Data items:
•••

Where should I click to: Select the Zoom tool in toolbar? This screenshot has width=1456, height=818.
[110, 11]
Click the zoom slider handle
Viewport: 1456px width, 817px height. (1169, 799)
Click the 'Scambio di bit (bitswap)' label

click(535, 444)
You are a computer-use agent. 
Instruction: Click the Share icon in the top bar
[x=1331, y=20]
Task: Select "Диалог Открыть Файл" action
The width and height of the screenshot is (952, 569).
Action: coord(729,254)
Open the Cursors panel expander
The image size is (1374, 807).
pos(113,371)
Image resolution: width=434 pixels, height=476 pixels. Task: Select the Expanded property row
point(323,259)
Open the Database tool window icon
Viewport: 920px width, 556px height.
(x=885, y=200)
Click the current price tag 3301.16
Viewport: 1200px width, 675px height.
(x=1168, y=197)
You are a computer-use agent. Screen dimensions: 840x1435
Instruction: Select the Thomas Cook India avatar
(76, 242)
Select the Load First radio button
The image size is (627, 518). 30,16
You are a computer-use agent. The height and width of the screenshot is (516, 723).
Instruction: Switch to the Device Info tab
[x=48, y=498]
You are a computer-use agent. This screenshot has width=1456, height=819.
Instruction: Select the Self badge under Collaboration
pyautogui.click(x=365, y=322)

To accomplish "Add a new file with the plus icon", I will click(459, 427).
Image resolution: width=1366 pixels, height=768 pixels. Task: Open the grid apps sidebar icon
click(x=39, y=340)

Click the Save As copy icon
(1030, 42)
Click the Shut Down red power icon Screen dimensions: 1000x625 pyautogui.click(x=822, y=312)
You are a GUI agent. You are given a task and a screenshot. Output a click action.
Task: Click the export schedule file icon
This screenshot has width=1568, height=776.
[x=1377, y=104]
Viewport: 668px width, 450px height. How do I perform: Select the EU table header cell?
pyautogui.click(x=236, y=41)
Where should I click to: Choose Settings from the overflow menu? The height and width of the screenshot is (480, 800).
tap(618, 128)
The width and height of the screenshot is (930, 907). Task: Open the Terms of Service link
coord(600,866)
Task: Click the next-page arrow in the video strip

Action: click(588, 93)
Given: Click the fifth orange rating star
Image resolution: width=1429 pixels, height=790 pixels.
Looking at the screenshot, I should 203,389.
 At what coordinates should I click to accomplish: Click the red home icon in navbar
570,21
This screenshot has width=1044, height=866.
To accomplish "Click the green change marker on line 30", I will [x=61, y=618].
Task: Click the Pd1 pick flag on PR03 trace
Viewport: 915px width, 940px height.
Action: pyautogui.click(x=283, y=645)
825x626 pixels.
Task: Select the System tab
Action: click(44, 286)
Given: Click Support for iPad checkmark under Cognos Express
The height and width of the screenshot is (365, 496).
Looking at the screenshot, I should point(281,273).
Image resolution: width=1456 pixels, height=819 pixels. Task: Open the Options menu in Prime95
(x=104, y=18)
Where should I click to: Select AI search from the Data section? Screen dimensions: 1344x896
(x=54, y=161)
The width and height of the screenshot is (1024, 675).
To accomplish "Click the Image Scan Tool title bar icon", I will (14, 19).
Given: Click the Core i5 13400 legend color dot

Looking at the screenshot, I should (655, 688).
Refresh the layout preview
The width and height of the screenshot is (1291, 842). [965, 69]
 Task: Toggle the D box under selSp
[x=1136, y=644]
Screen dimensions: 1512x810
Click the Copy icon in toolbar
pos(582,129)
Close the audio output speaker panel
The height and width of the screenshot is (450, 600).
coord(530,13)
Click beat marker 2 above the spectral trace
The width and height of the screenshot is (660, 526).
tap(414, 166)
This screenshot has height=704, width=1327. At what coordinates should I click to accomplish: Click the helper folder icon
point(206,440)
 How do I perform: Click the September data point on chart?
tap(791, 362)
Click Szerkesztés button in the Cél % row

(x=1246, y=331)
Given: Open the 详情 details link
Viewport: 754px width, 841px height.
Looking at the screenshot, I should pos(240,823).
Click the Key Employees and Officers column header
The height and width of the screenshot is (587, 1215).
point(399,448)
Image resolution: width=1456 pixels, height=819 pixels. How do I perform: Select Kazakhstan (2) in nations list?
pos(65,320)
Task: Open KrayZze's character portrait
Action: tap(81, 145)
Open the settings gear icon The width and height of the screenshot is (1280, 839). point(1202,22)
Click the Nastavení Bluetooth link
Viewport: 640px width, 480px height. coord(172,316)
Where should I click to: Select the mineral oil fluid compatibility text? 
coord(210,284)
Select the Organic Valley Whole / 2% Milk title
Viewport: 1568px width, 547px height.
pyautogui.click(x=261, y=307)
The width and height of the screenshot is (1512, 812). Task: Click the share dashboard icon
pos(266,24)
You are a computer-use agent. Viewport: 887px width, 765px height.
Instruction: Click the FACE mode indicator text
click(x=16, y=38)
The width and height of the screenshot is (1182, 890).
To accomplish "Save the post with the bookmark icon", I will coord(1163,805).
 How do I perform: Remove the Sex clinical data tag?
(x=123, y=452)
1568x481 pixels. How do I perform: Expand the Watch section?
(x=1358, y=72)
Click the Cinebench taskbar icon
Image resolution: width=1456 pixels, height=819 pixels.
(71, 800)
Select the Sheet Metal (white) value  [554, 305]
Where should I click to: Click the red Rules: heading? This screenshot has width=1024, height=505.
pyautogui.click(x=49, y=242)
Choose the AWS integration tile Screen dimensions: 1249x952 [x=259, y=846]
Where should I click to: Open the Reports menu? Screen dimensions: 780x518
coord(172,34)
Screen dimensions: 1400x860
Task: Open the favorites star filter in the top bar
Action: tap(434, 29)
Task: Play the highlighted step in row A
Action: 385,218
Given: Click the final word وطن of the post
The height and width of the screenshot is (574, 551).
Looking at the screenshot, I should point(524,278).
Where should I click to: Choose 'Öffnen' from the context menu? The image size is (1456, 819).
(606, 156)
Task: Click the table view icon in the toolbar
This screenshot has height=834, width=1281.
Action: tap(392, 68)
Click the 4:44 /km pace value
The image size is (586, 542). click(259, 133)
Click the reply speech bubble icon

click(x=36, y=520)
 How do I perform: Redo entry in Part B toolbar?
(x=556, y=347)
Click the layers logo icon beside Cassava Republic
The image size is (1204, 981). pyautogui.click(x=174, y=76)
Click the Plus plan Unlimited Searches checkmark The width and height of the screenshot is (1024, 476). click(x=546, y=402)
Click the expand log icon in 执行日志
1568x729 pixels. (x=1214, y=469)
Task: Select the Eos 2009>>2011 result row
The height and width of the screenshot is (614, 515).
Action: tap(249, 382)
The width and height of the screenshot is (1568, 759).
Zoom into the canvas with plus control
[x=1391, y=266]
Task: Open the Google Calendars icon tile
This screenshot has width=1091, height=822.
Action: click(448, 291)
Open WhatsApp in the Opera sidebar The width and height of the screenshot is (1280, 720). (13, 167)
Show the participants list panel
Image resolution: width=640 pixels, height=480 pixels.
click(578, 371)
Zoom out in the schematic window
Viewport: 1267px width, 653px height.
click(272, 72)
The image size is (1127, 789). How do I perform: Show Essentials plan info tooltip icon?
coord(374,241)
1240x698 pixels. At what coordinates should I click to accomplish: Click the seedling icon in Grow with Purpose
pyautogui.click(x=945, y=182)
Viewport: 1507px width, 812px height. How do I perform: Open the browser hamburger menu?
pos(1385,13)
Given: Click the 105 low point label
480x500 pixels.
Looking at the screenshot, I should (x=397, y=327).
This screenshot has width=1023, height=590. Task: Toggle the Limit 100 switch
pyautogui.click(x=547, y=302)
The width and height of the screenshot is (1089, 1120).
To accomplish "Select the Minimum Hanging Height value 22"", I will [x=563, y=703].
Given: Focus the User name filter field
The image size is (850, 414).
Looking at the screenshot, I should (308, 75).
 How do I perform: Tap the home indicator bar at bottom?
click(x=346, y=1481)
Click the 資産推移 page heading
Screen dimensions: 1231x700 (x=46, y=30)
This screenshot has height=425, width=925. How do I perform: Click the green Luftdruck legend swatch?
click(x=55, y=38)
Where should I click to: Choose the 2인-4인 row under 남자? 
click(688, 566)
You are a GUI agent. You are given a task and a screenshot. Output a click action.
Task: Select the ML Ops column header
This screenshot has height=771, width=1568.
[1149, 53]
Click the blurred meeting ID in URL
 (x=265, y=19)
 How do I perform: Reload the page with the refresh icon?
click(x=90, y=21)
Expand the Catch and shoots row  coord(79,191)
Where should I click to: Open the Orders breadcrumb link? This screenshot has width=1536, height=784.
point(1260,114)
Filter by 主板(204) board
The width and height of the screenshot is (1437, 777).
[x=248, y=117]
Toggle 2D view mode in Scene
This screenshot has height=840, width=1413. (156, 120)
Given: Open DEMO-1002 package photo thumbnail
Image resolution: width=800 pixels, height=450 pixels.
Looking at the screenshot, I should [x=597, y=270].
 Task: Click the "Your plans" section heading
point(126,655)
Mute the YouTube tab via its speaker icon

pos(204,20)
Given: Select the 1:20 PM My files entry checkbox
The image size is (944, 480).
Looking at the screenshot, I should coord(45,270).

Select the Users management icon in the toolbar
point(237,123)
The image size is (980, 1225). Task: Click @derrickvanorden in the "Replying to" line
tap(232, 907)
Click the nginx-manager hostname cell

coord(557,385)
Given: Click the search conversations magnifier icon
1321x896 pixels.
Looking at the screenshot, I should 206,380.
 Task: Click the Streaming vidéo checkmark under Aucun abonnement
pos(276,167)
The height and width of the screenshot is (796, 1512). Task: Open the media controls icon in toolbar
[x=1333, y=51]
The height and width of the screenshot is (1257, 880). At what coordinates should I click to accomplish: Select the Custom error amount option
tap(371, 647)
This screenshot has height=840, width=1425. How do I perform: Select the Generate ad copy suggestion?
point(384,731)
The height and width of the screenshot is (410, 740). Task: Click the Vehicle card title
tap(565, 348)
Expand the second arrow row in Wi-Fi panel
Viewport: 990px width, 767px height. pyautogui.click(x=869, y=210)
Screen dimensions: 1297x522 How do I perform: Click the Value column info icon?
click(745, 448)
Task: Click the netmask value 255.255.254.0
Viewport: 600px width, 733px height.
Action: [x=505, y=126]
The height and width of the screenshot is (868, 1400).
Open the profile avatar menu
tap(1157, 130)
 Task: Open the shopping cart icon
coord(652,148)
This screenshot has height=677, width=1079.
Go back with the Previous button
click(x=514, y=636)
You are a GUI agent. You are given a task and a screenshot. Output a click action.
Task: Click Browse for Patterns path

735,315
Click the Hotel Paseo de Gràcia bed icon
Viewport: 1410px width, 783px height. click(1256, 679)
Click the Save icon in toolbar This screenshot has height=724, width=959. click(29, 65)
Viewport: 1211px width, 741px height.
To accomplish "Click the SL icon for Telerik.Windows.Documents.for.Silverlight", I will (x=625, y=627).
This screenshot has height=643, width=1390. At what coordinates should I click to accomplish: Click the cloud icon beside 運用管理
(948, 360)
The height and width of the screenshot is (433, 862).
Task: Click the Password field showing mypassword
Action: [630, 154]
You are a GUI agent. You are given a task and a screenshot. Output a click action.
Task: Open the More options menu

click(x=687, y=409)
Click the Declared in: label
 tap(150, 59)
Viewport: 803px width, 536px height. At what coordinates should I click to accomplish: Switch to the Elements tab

•••

**Stated exercise:** Rewrite everything from "Given: Click the fifth orange rating star" down to "Action: click(44, 286)" with "orange" changed to "yellow", leaving every other part as it is.

**Answer for the task:**
Given: Click the fifth yellow rating star
Image resolution: width=1429 pixels, height=790 pixels.
Looking at the screenshot, I should 203,389.
 At what coordinates should I click to accomplish: Click the red home icon in navbar
570,21
This screenshot has width=1044, height=866.
To accomplish "Click the green change marker on line 30", I will [x=61, y=618].
Task: Click the Pd1 pick flag on PR03 trace
Viewport: 915px width, 940px height.
Action: pyautogui.click(x=283, y=645)
825x626 pixels.
Task: Select the System tab
Action: click(44, 286)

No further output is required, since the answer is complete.